And we get back another iq with the same id with the result of the previous query:

<iq from='erlang-solutions.com' to='ramabit@erlang-solutions.com/Andress-MacBook-Air' id='1' type='result'>
    <query xmlns='http://jabber.org/protocol/disco#items'>
        <item jid='muc.erlang-solutions.com'/>
        <item jid='muclight.erlang-solutions.com'/>
        <item jid='pubsub.erlang-solutions.com'/>
    </query>
</iq>

`<presence/>`

Used to exchange presence information, as you could have imagined. Usually presences are sent from the client to the server and broadcasted by it. The most basic, yet valid presence, to indicate to the server that a user is available is:

1	`<presence/>`

After a successful connection, you are not going to receive any <message/> until you make yourself available sending the previous presence.

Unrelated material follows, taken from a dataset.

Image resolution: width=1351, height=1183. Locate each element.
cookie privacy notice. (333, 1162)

If you want to make yourself unavailable, you just have to send:

<presence type="unavailable"></presence>

If we want to make the presences more useful, we can send something like this:

<presence>
      <status>On vacation</status>
</presence>

What’s a Stream?

Before answering this, let’s refresh our mind. What’s a Unix socket? From Wikipedia: A socket is a special file used for inter-process communication. These allows communication between two processes. So a socket is a file that can be written by two processes (in the same computer or in different computers in the same network). So the client is going to write to this file and server too.

Ok, but how is a socket related to a Stream? Well, we are going to be connected to a server using a socket, therefore we are going to have a 'shared file’ between the client and the server. This shared file is a white canvas where we are going to start writing our XML stanzas. The first thing we are going to write to this file is an opening <stream> tag! And there you go… that’s our stream.

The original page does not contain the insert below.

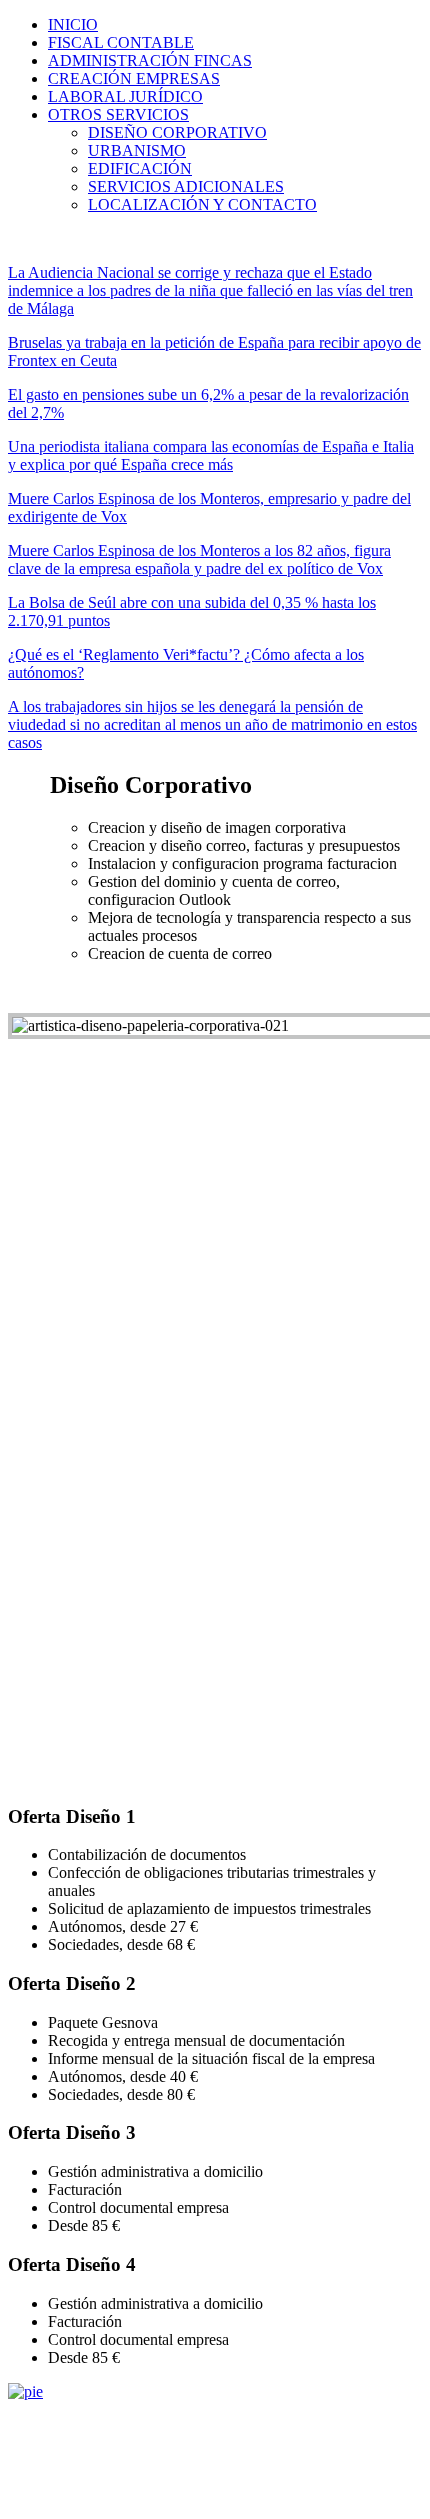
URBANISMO (137, 150)
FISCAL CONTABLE (121, 42)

Perfect, I understand what a stream is, but I still don’t understand how to send a message to the server. Well, the only thing we need to do to send a message is writing a stanza in our shared file. But what happens when the server wants to send me a message? Simple: it will write the message in the 'shared file’.

Are we ok so far?

I’m sure at this point you have questions like:

“What?! An active TCP connection open all the time? I’m used to REST! How am I going to do that?!”
Easy, you don’t have to care about that any more! That’s why we are going to use the library, and it will take care of that.
“You said nothing about how to connect to the server!”
Believe me, you don’t have to care about this either. If we start adding all this info, we are going to get crazy. Trust me, I’ve been there.
“What about encrypted messages? We need security! How are we going to handle this?”
Again, you don’t have to care about this at this point. Baby steps!

You just need to be able to answer: “What’s XMPP?”, “How do you send a message?”, “How do you change your status in XMPP?”, “How do you ask something to the server?”, “What’s a Stream?”. If you can answer all that, you are WAY better than me when I started.

First steps: installing the XMPPFramework library

Let’s create a brand new Xcode project and install the library. In this tutorial we are going to be using Swift 3. The easiest way to integrate XMPPFramework to the project is using CocoaPods.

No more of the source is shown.